_Try it_:
Among the records below, which lines contain the string "Mathematics"? Report them.

_Dataset entries_:
--- --- ---

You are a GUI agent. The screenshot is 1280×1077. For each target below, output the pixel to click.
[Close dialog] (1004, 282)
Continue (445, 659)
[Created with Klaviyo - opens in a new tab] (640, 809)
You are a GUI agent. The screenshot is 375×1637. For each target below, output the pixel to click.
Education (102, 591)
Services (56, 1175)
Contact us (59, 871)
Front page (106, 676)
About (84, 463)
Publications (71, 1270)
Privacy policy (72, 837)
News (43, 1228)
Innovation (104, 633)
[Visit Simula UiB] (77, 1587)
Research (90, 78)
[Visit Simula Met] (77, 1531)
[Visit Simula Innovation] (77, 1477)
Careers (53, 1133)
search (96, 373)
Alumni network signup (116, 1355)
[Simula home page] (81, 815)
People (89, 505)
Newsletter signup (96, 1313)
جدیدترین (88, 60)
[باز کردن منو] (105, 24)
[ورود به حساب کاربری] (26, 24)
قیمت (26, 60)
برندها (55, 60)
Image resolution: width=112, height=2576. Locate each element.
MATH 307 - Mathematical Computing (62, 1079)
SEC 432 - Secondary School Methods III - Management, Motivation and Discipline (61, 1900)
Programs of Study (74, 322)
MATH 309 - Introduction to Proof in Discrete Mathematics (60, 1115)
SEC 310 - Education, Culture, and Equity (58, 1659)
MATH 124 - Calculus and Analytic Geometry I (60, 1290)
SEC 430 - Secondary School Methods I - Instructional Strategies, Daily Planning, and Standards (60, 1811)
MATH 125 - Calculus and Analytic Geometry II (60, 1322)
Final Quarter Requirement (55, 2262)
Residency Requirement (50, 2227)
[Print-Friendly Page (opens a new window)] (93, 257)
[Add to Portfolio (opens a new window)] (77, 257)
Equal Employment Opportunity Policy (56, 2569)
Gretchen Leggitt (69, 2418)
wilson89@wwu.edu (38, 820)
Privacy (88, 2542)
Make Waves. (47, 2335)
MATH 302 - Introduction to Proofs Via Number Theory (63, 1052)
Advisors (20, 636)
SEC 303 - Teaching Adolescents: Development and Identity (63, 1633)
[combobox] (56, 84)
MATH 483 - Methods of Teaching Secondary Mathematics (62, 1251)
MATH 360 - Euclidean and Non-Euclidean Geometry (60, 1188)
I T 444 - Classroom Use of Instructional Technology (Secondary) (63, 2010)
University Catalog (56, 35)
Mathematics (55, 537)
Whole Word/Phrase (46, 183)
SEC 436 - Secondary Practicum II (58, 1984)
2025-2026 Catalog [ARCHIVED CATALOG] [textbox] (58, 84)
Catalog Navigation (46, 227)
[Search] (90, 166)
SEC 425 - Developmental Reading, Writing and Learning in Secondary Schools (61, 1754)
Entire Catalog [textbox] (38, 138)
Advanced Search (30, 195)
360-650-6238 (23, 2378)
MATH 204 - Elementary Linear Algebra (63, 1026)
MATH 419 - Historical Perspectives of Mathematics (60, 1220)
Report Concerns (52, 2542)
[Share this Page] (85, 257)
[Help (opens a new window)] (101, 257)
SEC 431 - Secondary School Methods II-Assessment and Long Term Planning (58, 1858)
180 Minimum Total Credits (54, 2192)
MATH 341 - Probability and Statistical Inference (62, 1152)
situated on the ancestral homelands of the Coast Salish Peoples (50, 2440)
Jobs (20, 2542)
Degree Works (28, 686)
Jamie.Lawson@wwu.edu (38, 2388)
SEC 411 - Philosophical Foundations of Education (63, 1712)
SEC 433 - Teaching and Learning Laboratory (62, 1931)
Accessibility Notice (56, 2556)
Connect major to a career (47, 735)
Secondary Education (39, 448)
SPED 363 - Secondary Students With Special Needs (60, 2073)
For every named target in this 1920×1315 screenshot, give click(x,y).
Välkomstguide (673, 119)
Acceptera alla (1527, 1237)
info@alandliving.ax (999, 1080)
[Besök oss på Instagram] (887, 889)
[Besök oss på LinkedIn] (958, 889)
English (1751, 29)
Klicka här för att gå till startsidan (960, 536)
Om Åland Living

--- --- ---

_Task solution_:
MATH 309 - Introduction to Proof in Discrete Mathematics (60, 1115)
MATH 483 - Methods of Teaching Secondary Mathematics (62, 1251)
Mathematics (55, 537)
MATH 419 - Historical Perspectives of Mathematics (60, 1220)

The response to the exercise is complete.